Our Move to the Farm

It has taken three years and we’re far from finished.  But lock, stock and barrels, we have now officially moved to the farm.

ancient barrels
what we carried

A hundred years ago John’s great-uncle bought this land on a hilltop, with its enchanting chateau on the river below.  It was handed down to successive generations, and during the lifetime of his parents, family life in the big house made sense.  When they died that logic seemed to evaporate. Some of the current descendents are separated by an ocean and the joint maintenance of a far-away petit chateau turned out to be more than blood alone could sustain.

The Rose Room
l’ancien chambre de la Maitresse de Maison

Our hearts were broken as we gaped at the family treasure about to be lost.  But as fate would have it, John had already begun the process of transforming an old cow barn near the vineyard into a small winery. He cleared out the whole messy thing himself – tore apart beams, installed an enormous door and a bright window, insulated the roof…

cow barn before
cow barn before
cow barn after (the new winery)
cow barn after   (new tanks in the new winery)

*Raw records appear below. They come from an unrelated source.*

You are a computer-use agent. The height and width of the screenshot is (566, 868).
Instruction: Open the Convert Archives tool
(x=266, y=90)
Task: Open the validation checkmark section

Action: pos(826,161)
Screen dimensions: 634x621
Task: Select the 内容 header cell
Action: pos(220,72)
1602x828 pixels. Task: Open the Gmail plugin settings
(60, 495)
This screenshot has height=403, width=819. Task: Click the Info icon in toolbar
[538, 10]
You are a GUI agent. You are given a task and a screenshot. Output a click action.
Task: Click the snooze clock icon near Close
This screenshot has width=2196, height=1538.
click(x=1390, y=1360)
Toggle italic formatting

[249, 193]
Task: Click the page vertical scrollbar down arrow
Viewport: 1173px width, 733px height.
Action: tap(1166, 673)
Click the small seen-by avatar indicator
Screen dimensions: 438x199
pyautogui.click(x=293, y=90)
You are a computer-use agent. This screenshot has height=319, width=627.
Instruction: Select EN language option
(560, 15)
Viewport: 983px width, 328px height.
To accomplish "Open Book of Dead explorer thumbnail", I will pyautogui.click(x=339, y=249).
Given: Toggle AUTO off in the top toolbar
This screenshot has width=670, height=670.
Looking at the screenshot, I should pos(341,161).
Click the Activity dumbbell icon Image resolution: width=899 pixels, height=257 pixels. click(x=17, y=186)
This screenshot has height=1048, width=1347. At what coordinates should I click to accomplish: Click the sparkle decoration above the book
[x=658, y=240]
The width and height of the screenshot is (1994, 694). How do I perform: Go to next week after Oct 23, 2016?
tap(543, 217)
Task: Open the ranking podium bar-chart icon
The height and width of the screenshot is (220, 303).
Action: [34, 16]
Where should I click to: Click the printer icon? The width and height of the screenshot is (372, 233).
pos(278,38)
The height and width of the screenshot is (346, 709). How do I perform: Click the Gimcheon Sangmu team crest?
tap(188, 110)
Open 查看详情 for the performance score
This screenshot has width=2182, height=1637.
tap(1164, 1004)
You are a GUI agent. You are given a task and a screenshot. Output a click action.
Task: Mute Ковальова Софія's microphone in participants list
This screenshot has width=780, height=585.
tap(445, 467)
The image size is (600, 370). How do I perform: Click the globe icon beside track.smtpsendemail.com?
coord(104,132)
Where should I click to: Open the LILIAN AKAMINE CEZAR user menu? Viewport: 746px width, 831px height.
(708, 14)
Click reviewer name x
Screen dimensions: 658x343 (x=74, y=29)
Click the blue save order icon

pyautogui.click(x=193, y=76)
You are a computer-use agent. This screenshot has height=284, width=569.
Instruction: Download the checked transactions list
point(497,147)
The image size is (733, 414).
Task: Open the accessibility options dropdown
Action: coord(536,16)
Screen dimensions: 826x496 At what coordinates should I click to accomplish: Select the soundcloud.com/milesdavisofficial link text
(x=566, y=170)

The shiny wine tanks arrived and we celebrated our first harvest and the making of our first wine. Days and nights were spent trekking up to the winery, sometimes at 2 am to check the fermentation, often before dawn to check the cooling, always after dark for one last tucking in.  We were seduced by the sky on top of this hill – glorious dawns, magical sunsets and a night sky lit by an infinity of stars!

Silhouette of Stone's Edge cliff
Silhouette of Stone’s Edge cliff at sunset – photo by Michele Marechal

And so a new logic set in, a new love.   Why sleep apart?

We held on to the land.   An old, abandoned farmhouse offered stone walls and a roof in need of repair. Everything else had to be gutted. The site was hidden by a ramshackle chicken coop, ill-placed, draggly trees, raggedy bushes, unsightly electric lines.  The bulldozer thrashed and shook and leveled.

hilltop obscured, ramshackle chicken coop
hilltop obscured, ramshackle chicken coop…
bulldozer begins
bulldozer begins

bulldozer clearing land, felling tree

gutting the old farmhouse
gutting the old farmhouse

It took months to clear up the debris by hand, and a year for John and Henri to tear off the ivy smothering the face of the cliff.

after years of neglect, clearing the stone cliff face and field
clearing the stone cliff face and field
land cleared at cliff's edge
first signs of clarity

And then, one day, lo and behold, a view of the Dordogne valley appeared.

View from the Farm
View from the Farm

All our lives we’ve been city dwellers. I wouldn’t change that for anything.  But recently the quiet and the earth and the creatures have been refashioning us, staking their claims in our hearts.   My friend Lori says that painful endings should be seen as wonderful beginnings in disguise.   Now we take a little walk around the farm each night and when we count our blisters, we also count our lucky stars.